Exercise aim
Present the items from the line containing "What do you see at coordinates (154, 27)" through the line containing "center [1314, 70].", both included, as a Markdown table with the columns Row and Line, skipping any blank lines.

Element and text position data:

========================================================================

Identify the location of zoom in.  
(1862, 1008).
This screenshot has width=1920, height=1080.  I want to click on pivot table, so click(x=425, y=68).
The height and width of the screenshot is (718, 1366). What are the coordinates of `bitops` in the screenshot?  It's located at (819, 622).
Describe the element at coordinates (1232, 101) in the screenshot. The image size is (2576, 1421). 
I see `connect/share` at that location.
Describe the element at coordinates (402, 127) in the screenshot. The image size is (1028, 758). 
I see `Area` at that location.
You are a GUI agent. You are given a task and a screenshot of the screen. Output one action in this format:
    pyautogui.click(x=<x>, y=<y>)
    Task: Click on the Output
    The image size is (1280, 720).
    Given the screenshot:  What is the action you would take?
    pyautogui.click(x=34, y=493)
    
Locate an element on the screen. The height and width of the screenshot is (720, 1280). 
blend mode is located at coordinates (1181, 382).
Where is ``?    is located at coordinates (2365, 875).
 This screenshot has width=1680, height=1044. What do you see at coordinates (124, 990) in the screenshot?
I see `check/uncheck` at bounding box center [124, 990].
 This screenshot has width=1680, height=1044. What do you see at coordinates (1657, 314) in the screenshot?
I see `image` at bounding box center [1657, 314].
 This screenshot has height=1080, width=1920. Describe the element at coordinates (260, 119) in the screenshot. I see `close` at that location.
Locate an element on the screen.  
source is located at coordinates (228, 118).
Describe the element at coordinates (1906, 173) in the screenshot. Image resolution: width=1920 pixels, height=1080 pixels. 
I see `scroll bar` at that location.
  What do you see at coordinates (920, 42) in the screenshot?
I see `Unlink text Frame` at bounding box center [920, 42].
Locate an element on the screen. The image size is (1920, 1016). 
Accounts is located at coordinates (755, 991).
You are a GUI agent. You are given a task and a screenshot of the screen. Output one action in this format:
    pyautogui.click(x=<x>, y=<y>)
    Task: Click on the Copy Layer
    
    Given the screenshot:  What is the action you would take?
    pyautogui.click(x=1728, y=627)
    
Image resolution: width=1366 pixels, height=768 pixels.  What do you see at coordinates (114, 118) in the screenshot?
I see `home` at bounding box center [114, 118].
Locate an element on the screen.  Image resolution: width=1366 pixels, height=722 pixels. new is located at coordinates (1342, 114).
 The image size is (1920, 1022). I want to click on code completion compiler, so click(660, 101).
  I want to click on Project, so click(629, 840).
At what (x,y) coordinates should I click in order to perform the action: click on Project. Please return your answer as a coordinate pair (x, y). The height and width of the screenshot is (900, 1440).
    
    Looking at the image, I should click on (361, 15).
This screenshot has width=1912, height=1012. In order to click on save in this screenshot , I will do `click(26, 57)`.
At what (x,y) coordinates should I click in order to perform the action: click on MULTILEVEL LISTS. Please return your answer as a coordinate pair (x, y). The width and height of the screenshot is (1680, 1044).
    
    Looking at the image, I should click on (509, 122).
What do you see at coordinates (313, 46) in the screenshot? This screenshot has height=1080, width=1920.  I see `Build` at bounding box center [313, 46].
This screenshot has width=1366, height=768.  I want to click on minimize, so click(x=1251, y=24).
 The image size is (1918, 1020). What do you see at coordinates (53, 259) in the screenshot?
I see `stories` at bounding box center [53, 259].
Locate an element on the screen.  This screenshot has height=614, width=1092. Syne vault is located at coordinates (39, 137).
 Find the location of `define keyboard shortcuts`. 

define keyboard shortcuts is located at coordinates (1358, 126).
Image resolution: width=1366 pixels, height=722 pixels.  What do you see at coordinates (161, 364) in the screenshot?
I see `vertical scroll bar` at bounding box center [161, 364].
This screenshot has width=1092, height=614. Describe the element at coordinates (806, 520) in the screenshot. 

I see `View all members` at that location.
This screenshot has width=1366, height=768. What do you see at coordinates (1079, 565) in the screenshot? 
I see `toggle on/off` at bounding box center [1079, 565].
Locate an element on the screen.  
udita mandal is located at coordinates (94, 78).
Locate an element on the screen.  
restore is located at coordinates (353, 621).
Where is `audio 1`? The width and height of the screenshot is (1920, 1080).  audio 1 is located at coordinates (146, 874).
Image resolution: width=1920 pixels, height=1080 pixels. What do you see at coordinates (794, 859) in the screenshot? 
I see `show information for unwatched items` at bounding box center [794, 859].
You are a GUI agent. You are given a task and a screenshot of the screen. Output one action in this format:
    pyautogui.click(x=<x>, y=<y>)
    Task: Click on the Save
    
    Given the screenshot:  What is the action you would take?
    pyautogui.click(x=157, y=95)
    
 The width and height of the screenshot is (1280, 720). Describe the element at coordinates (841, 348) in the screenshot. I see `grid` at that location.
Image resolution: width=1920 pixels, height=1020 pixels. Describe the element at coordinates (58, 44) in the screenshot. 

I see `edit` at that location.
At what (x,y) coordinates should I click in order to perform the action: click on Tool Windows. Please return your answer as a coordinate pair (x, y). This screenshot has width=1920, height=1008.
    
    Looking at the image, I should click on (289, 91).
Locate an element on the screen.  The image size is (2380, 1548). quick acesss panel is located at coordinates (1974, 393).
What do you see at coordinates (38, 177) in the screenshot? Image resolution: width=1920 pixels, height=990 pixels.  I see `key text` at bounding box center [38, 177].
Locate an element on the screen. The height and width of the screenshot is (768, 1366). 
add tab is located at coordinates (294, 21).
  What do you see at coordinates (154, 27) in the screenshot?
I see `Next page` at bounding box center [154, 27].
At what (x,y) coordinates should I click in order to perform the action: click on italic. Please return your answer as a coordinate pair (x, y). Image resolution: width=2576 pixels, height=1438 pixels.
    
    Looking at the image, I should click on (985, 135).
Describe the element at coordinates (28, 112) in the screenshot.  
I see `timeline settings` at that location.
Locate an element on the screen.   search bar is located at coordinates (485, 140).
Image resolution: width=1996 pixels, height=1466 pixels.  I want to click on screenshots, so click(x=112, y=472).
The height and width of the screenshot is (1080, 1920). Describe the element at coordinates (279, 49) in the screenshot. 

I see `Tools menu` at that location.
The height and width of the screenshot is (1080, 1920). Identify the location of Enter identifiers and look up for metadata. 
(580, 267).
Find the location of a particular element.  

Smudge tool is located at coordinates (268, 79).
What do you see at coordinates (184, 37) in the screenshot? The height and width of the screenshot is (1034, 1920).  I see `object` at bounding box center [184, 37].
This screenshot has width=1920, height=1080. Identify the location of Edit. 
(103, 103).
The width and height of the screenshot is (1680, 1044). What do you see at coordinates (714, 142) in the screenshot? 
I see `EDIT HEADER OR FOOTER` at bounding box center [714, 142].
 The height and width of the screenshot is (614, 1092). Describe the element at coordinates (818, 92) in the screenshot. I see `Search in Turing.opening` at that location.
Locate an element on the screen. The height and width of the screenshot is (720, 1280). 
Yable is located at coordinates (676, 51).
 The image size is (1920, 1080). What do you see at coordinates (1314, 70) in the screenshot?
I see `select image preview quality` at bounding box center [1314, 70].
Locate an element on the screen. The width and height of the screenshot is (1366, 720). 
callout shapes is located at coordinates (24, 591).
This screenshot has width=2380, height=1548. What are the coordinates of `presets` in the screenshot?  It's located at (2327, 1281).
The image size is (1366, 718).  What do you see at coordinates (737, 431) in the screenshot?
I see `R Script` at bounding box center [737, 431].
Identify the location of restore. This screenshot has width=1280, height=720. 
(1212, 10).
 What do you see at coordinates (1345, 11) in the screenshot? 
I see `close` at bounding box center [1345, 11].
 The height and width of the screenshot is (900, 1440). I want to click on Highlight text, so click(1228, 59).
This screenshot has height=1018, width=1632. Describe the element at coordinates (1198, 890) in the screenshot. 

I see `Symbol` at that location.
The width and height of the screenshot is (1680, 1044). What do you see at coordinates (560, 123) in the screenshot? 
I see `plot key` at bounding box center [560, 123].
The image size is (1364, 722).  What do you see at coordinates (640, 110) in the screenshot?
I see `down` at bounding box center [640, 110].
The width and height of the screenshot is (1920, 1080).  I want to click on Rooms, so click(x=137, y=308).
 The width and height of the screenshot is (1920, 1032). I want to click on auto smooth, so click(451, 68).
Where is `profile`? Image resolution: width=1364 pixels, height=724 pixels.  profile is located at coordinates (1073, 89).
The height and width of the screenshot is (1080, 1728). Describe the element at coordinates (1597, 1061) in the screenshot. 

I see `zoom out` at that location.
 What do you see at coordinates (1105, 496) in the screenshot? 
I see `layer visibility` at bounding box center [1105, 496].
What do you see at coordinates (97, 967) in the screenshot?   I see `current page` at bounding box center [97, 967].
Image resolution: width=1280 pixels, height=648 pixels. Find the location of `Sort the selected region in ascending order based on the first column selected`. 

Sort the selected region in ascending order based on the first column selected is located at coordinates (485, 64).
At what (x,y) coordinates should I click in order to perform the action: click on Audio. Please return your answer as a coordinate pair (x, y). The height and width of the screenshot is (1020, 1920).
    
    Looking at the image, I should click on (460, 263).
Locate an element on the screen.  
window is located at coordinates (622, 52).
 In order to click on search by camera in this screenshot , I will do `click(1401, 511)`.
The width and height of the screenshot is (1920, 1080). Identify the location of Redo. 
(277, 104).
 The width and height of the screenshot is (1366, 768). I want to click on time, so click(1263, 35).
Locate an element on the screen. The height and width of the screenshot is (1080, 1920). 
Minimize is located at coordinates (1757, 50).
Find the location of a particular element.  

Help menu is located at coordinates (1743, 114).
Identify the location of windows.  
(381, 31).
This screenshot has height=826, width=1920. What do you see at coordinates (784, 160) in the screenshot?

========================================================================

Exercise output
| Row | Line |
|---|---|
| 1 |   What do you see at coordinates (154, 27) in the screenshot? |
| 2 | I see `Next page` at bounding box center [154, 27]. |
| 3 | At what (x,y) coordinates should I click in order to perform the action: click on italic. Please return your answer as a coordinate pair (x, y). Image resolution: width=2576 pixels, height=1438 pixels. |
| 4 |     Looking at the image, I should click on (985, 135). |
| 5 | Describe the element at coordinates (28, 112) in the screenshot.   |
| 6 | I see `timeline settings` at that location. |
| 7 | Locate an element on the screen.   search bar is located at coordinates (485, 140). |
| 8 | Image resolution: width=1996 pixels, height=1466 pixels.  I want to click on screenshots, so click(x=112, y=472). |
| 9 | The height and width of the screenshot is (1080, 1920). Describe the element at coordinates (279, 49) in the screenshot.  |
| 10 | I see `Tools menu` at that location. |
| 11 | The height and width of the screenshot is (1080, 1920). Identify the location of Enter identifiers and look up for metadata.  |
| 12 | (580, 267). |
| 13 | Find the location of a particular element.   |
| 14 | Smudge tool is located at coordinates (268, 79). |
| 15 | What do you see at coordinates (184, 37) in the screenshot? The height and width of the screenshot is (1034, 1920).  I see `object` at bounding box center [184, 37]. |
| 16 | This screenshot has width=1920, height=1080. Identify the location of Edit.  |
| 17 | (103, 103). |
| 18 | The width and height of the screenshot is (1680, 1044). What do you see at coordinates (714, 142) in the screenshot?  |
| 19 | I see `EDIT HEADER OR FOOTER` at bounding box center [714, 142]. |
| 20 |  The height and width of the screenshot is (614, 1092). Describe the element at coordinates (818, 92) in the screenshot. I see `Search in Turing.opening` at that location. |
| 21 | Locate an element on the screen. The height and width of the screenshot is (720, 1280).  |
| 22 | Yable is located at coordinates (676, 51). |
| 23 |  The image size is (1920, 1080). What do you see at coordinates (1314, 70) in the screenshot? |
| 24 | I see `select image preview quality` at bounding box center [1314, 70]. |